The Public Servant Brand

Mar 25th, 2015


First word that comes to mind putting public servant and brand in the same sentence.

Can public servants & personal brand co-exist?


Here’s how.

In the pre-Internet dark ages, having your own brand as a professional public servant was anathema.

The only ‘brand’ that existed was the ‘faceless public servant’.

Unseen, unheard.

But there was a good rationale.

Neutrality was paramount to the sound operation of a democratic, and in Canada’s case, parliamentary government.

A neutral public service was entrusted to ensure transition from governments to governments to government took place in an orderly, predictable and consistent manner.

And in the process providing neutral and evidenced-based advice.

That’s why we don’t have kleptocracies, dictatorships or civil wars.

In the post-Internet world, neutrality remains equally important.

But here’s the thing.

The digital world has completely shifted the power relationship between the public service or better yet, public servants, as homogeneous, faceless entities with the real world.

Today, the public servant can choose to create their own digital brand – a real, social persona with a professional voice oozing unique personality and perspective on their own terms – while still maintaining neutrality.

Clearly this brave new world brings tension.

You the public servant can be a brand, if you choose. (By the way, age, gender or any of those differentiated strata have absolutely nothing to do with this decision.)

But under what terms?

That depends on your ability to risk manage your brand.

Risk management is a big thing in governments across the globe.

But when you scale to the individual public servant, it becomes real simple.
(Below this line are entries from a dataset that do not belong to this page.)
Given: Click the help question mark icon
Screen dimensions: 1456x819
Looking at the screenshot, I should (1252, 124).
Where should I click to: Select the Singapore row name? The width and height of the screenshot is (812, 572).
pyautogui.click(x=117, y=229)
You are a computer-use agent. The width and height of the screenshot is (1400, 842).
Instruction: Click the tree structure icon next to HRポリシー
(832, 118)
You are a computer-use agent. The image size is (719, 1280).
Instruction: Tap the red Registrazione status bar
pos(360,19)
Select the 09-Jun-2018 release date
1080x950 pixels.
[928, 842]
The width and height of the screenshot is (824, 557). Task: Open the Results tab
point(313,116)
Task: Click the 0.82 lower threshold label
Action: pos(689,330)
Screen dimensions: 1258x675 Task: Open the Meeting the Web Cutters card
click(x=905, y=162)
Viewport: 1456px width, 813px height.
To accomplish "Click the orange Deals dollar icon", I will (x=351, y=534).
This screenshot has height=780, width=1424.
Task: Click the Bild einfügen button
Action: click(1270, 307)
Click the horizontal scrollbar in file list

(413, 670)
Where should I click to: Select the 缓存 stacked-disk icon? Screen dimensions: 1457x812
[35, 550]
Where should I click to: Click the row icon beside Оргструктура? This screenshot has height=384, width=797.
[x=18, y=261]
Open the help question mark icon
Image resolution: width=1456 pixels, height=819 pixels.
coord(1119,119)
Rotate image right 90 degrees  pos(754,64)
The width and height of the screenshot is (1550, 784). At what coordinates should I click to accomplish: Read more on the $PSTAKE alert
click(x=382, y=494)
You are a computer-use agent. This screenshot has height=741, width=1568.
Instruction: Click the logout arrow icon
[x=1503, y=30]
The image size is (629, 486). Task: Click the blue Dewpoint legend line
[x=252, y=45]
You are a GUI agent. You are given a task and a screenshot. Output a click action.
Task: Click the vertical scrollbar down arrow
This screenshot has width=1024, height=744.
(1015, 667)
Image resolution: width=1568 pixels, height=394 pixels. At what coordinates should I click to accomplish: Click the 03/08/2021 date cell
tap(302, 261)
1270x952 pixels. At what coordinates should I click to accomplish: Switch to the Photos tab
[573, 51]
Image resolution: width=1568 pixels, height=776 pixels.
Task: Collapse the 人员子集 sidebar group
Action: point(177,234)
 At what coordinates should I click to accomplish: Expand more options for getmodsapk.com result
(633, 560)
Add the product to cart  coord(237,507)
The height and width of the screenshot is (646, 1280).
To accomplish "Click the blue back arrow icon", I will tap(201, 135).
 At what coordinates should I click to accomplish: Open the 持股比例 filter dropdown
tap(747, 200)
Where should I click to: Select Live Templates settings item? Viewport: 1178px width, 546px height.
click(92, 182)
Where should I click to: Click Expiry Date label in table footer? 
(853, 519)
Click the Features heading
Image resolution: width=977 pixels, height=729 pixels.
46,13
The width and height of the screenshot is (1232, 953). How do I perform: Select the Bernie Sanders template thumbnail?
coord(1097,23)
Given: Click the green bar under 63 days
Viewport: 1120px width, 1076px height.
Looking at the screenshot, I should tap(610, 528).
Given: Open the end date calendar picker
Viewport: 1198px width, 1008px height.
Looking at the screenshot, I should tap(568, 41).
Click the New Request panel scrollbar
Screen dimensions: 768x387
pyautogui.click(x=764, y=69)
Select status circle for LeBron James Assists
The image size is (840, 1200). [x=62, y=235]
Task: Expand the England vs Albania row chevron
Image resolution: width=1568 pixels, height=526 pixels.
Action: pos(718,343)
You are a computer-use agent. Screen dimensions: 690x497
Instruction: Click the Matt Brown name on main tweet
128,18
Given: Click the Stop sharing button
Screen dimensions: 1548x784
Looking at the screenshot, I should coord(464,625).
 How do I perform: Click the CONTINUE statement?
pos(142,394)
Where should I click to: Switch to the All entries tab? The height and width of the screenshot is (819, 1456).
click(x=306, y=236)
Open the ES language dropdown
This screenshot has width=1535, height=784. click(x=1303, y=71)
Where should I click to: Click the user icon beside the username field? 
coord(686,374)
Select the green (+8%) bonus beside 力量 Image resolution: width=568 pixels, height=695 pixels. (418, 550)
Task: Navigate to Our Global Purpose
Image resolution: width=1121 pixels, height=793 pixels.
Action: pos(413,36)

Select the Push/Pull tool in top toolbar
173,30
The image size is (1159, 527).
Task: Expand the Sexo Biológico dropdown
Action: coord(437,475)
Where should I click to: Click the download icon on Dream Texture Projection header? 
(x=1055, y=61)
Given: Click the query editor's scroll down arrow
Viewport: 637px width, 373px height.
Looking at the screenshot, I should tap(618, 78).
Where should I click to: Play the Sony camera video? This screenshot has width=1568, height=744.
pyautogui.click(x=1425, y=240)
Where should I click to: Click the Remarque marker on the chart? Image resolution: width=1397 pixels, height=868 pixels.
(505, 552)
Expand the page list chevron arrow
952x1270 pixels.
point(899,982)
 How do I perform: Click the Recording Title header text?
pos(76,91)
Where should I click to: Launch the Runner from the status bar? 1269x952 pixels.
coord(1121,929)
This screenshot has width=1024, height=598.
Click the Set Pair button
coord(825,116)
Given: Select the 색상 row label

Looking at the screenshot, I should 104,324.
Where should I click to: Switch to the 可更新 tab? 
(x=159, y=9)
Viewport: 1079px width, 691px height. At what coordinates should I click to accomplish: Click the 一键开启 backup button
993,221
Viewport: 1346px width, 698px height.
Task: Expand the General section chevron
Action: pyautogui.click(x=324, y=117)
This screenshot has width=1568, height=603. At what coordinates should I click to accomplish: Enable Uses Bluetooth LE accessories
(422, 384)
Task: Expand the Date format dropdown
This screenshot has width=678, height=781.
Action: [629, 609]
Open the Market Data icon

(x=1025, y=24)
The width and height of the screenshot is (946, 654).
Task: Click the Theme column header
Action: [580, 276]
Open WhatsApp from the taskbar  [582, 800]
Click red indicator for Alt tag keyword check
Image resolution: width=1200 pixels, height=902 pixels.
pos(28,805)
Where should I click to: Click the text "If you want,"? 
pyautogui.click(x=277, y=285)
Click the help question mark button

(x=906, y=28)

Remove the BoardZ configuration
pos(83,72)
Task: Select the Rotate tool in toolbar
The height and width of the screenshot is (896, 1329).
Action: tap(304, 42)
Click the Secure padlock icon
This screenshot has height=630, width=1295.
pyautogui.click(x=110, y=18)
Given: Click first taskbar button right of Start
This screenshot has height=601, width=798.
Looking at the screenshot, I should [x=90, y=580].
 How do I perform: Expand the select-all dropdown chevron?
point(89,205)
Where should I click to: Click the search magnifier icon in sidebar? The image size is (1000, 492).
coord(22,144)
Who are you? What do you stand for? What is your authentic voice?

And just make sure it doesn’t impact on your employer.

It’s a tricky world we live in.

So, how do branded digital innovators in public service thrive?

Here are three tips.

  1. Figure out who you are.

Policy wonk? Operations guru? Political advisor?

Define your space and own it.

That means pick your social platform (e.g., Linkedin, Facebook, Twitter, Snapchat, etc), stick to your messaging and make sure you say who and what you are.

  1. Be authentic.

Speak truth to power.

Reinforced by former Governor General, Fisheries Minister and journalist Romeo LeBlanc at Carleton University’s School of Public Administration.

In today’s digital world, it translates into being authentic in the physical and digital workspace.

While this space is evergreen and murky, you don’t need to be.

Your voice is yours.

Just keep it clean, consistent and current.

3 Finally, seize your creative space and drive it.

Art, music, dance, coding, writing, running, cooking, building, singing, and whatever makes you, you and contributes to you being the best public servant you can be to make a difference for your country.

Don’t be afraid to add personality and creativity to your platform.

You will stand out from the crowd.

And maybe be heard.

Faceless public servants are a thing of the past.

And frankly, Canada is better for it.